TASK: When the string "agent" is part of a line in the data below, report the whole line.

>>>

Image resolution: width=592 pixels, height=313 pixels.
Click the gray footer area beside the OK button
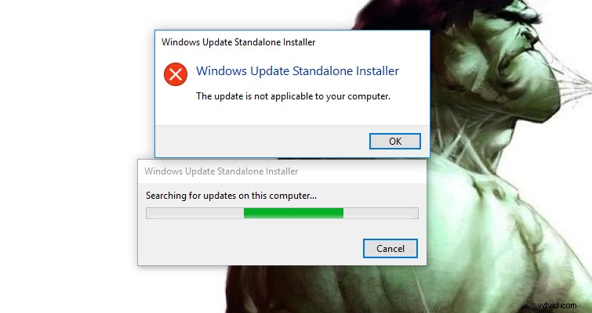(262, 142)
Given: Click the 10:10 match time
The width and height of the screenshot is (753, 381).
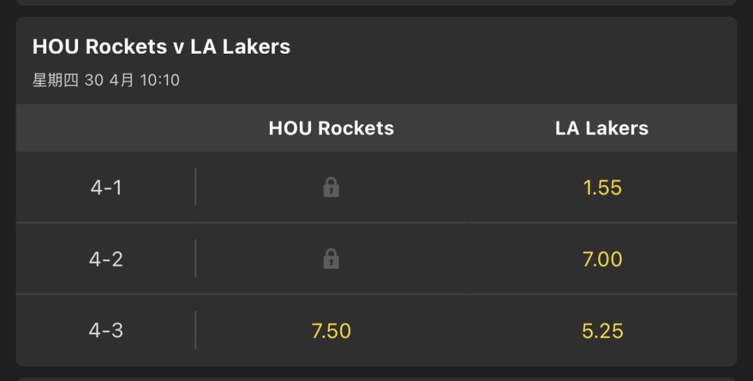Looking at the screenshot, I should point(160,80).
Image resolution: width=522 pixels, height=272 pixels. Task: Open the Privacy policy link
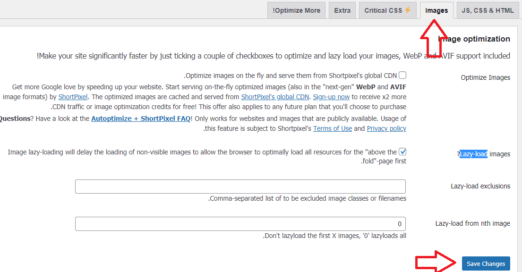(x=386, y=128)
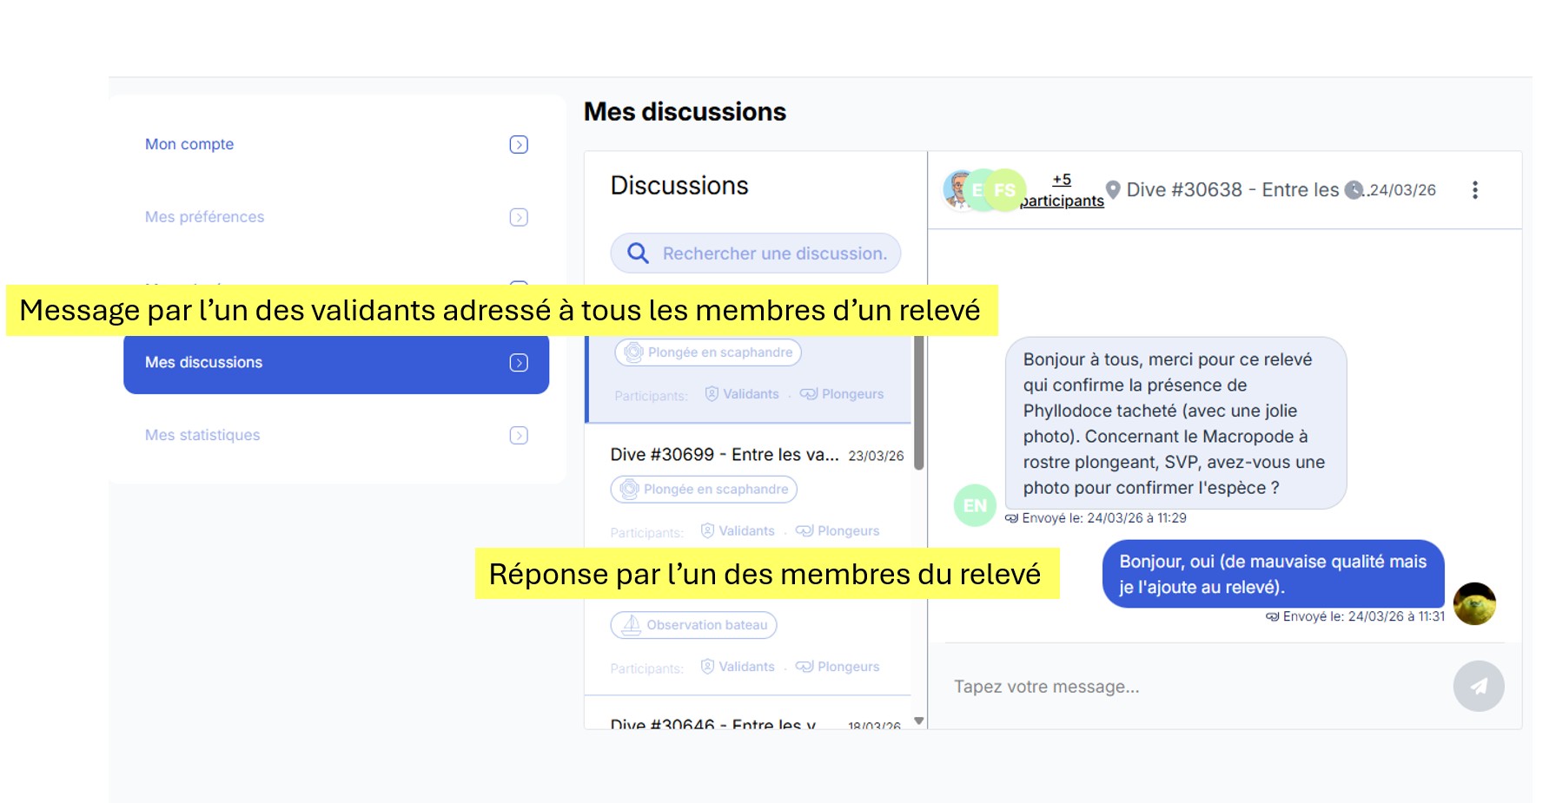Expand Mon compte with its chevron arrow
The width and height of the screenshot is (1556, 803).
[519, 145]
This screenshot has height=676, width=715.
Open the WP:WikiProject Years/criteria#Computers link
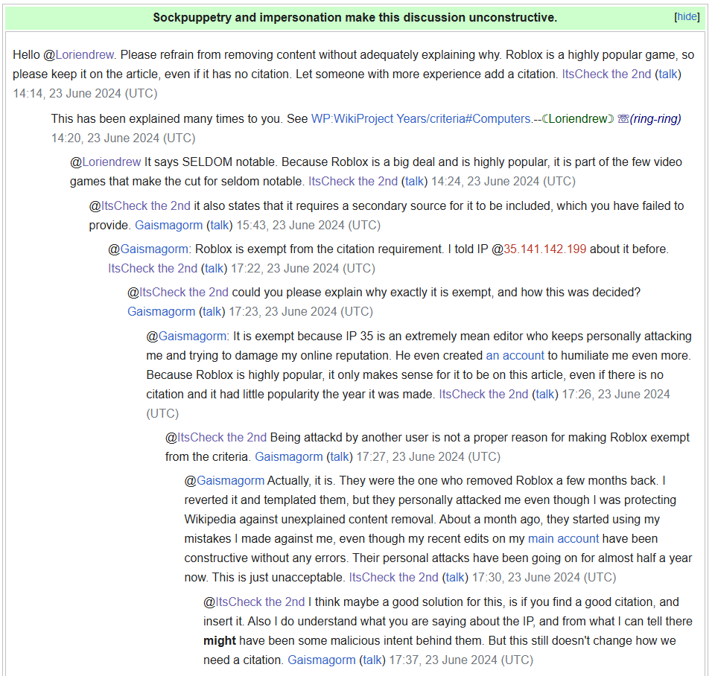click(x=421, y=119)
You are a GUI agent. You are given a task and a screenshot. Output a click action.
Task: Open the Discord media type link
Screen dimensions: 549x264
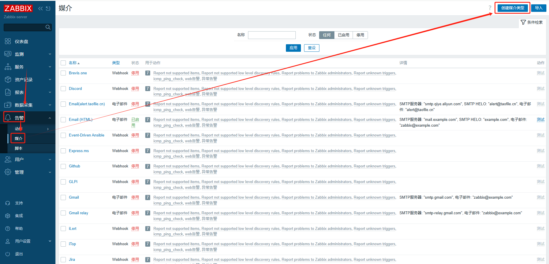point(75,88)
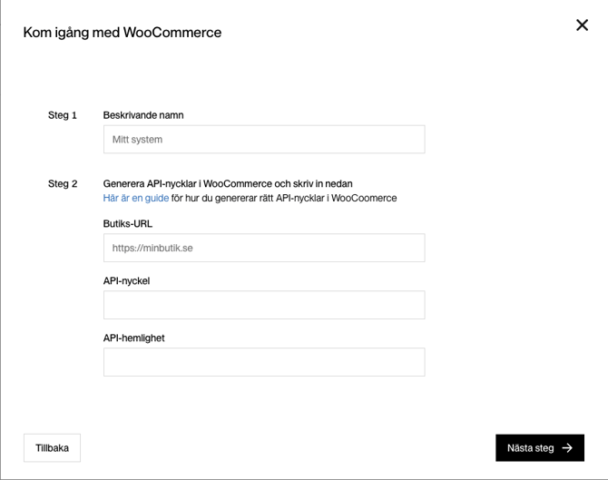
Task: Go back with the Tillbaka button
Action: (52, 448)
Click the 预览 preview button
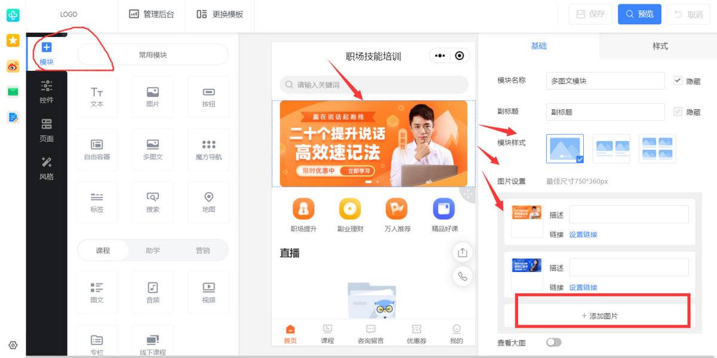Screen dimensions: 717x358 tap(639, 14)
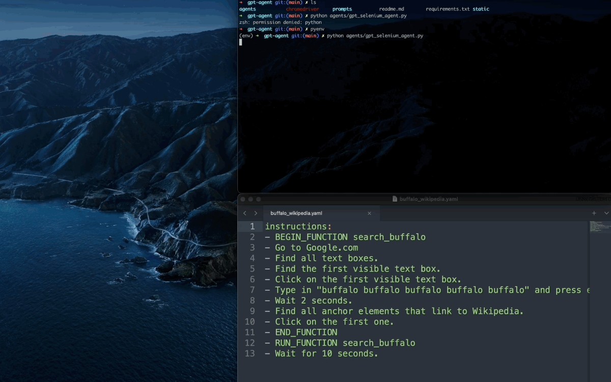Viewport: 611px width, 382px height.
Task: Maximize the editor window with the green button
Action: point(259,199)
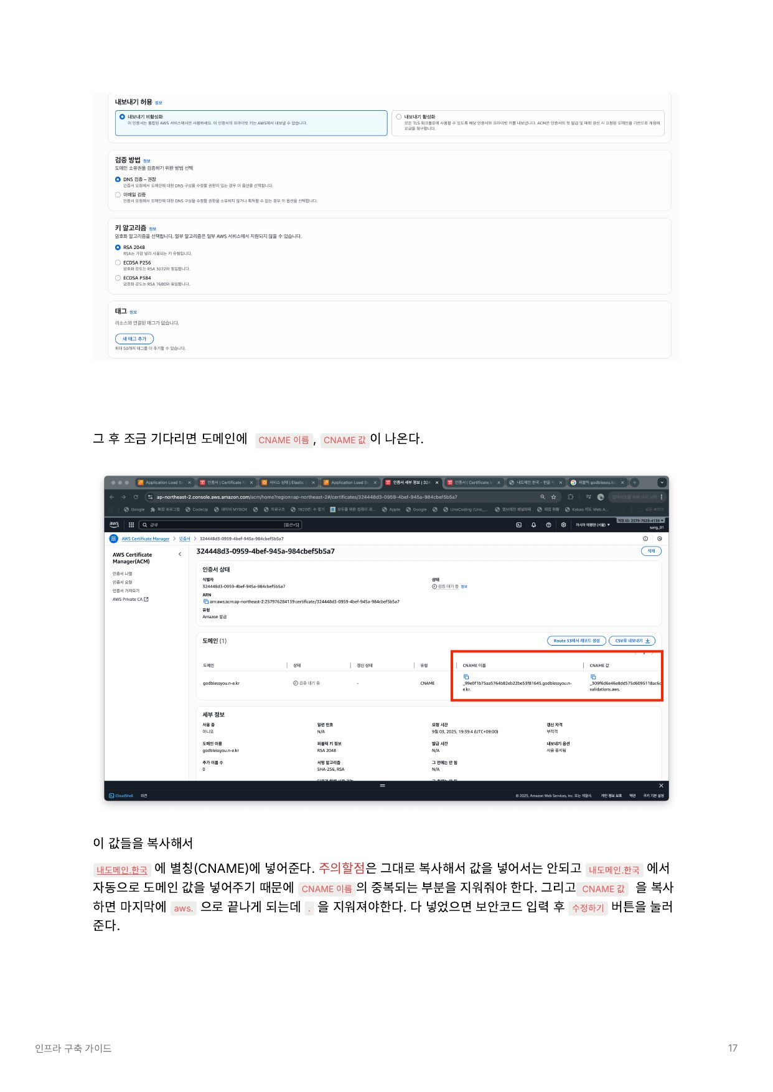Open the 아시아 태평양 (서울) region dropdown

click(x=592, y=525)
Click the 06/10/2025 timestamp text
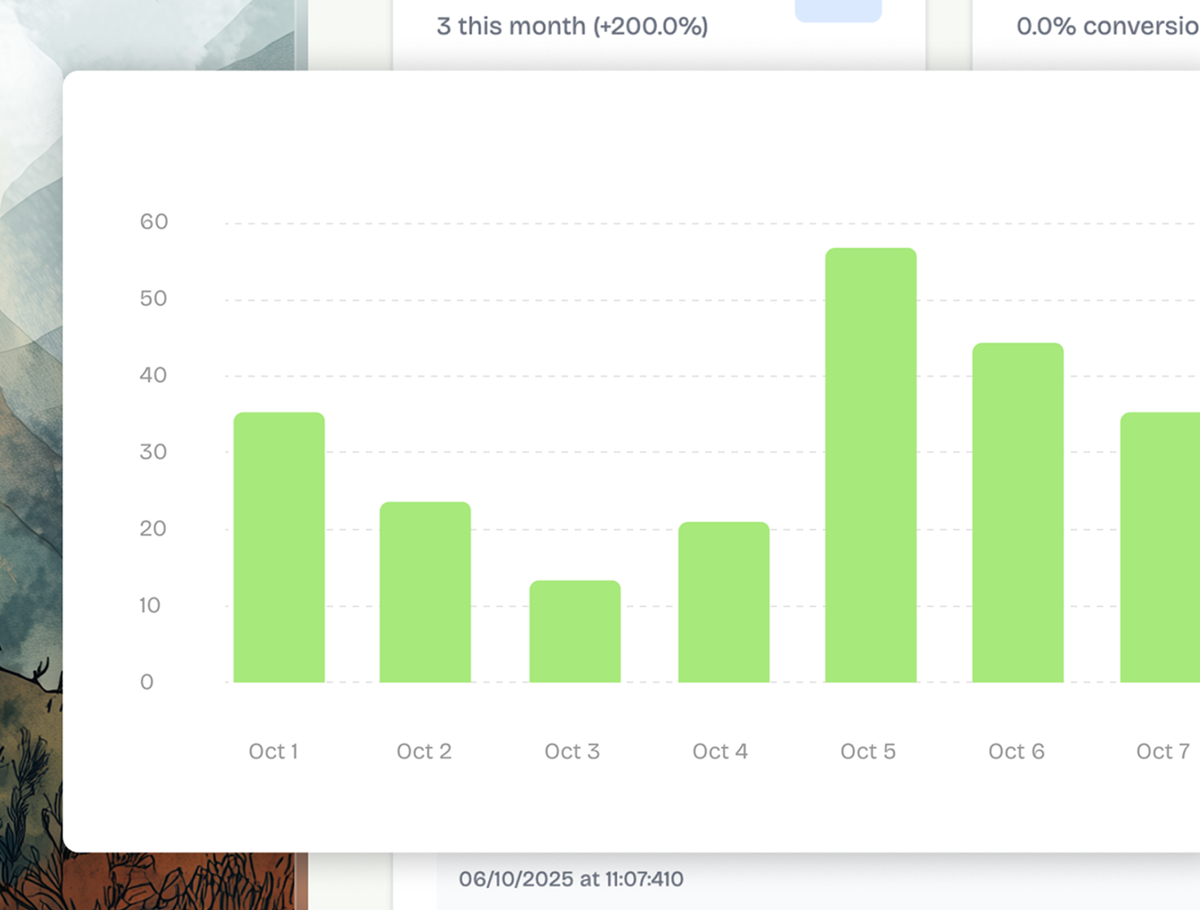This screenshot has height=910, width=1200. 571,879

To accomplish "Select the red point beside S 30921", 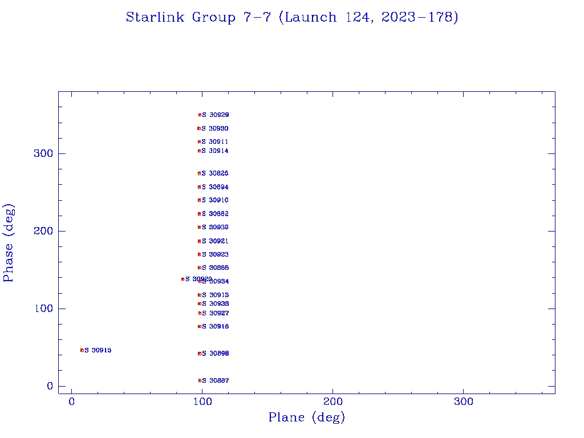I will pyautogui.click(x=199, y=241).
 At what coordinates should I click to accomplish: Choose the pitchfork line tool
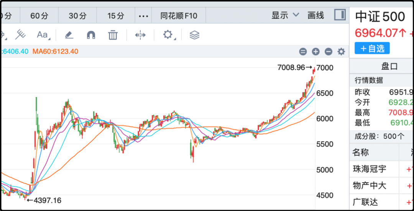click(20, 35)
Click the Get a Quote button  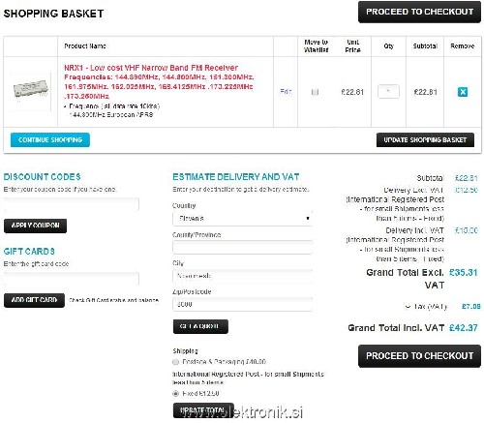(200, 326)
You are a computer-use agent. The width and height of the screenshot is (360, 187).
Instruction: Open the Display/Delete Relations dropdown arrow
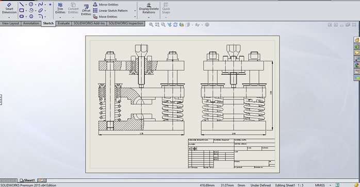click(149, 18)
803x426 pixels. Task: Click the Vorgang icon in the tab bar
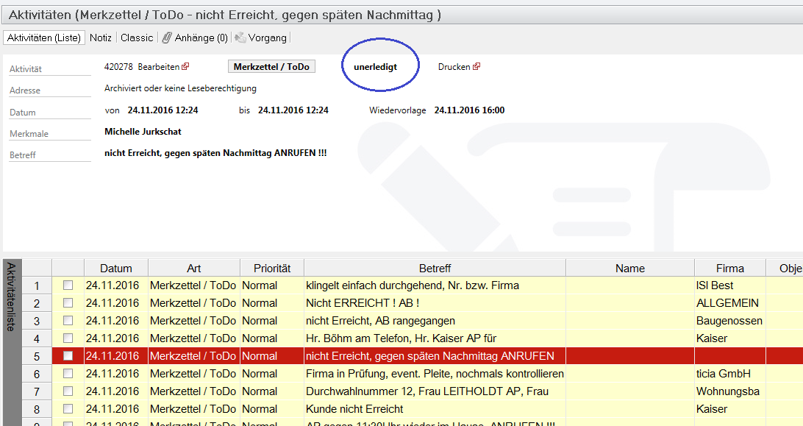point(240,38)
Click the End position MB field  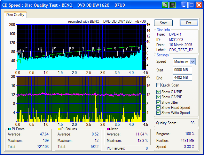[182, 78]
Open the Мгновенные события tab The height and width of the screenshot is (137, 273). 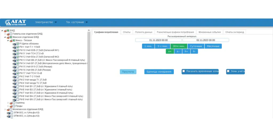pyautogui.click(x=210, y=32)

<<<

SOLUTION:
You are a GUI agent. You are given a task and a screenshot. Output a click action.
You are a computer-use agent. The width and height of the screenshot is (360, 187).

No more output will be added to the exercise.